Goal of the exercise: Return, from the material below, each line in which the word "agent" is present.

Available records:

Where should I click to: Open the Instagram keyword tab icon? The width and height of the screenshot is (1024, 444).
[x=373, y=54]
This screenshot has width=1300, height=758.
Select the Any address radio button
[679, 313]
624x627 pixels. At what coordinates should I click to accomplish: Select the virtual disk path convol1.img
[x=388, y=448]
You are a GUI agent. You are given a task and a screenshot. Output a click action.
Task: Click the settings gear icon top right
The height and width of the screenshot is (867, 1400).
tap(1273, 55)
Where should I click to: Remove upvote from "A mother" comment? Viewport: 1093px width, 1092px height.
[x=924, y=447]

---

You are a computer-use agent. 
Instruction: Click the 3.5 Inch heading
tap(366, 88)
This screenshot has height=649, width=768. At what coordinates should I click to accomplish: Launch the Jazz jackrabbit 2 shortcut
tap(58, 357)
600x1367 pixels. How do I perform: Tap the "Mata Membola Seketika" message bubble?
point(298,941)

* * *

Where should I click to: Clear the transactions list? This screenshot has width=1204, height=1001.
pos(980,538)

Solution for this exercise:
You are a GUI agent. You are given a task and a screenshot. Output a click action.
You are a computer-use agent. 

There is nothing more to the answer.